A fisherman’s daughter returns to her father’s village on the first day of autumn, just shy of fifteen years since she walked the long road away with no company but her own. Then, she was Julia Eliaszowska of Morzawa, a peasant child with quick hands, quick feet, and a quicker mouth that earned her no prospects in life but a future husband who had could never hope to improve her station; now, she is Jaskier the Songstress, an envy and desire of all the Northern Kingdoms, and she has not come alone. 

“I thought she was a lady from Oxenfurt,” she hears the Princess Cirilla say behind her back when she steps from her and Geralt’s sides to venture down a lane choked in wilting weeds. 

“You can’t always believe what you hear,” Geralt answers, but whatever Ciri answers is lost to distance as Jaskier turns a corner onto the narrow road that holds what was once her home. 

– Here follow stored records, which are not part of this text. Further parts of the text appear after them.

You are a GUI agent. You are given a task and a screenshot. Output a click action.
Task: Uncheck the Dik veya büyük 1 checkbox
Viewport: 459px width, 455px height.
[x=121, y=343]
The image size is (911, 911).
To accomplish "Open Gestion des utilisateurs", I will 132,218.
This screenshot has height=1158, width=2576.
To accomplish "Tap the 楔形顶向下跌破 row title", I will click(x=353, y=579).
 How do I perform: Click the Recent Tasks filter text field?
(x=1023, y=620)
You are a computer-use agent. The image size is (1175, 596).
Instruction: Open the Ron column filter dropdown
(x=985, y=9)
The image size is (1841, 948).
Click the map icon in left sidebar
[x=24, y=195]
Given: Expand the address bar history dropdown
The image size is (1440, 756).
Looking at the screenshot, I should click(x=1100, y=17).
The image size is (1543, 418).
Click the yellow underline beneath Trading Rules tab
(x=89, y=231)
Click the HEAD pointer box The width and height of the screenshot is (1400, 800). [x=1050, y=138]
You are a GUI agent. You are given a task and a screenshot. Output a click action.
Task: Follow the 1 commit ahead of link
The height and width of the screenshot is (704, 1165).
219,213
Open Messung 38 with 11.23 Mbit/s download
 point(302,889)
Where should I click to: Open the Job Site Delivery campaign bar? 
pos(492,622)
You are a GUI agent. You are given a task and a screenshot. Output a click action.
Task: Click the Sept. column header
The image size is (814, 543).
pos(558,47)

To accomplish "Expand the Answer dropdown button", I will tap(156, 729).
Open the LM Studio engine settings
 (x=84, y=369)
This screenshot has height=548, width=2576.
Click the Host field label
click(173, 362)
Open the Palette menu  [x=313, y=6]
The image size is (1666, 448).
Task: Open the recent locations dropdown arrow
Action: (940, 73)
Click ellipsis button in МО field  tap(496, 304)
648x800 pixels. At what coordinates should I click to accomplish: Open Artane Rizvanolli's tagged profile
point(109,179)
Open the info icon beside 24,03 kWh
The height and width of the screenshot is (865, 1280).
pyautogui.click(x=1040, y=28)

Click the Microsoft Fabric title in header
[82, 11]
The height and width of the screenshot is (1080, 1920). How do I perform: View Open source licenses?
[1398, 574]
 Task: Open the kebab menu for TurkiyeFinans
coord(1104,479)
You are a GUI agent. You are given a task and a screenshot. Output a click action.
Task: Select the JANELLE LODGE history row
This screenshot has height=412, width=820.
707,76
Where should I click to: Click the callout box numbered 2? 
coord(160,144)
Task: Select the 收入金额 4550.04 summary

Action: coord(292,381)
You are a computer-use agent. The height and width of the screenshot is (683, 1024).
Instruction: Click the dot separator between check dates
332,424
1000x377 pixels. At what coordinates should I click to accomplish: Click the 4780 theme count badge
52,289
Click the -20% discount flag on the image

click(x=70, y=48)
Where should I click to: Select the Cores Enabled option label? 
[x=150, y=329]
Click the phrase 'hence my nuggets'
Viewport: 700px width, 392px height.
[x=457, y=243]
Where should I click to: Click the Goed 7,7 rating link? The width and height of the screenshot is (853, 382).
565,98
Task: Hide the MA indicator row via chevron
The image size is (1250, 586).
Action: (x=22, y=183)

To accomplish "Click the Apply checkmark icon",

In her youth, Morzawa was not a village that surrendered easily to stillness or silence. Come summer, even darkness needed to wrestle the sky above it into submission, and on clear nights with a luminous moon, that was too much of a struggle. Her brother played the flute at odd hours and her closest neighbour, Myszow, preferred to practice his fiddle in the early morn. The sea is too rough to quiet, the crash of it a constant ambience that melded to the call of dockworkers and the seamen, or the seamen and their wives. Friends and neighbours and bitter rivals caterwauled to each other on the streets. Cicadas hummed in the warmest months and in the coldest, fires crackled in the yawning ovens and village square. 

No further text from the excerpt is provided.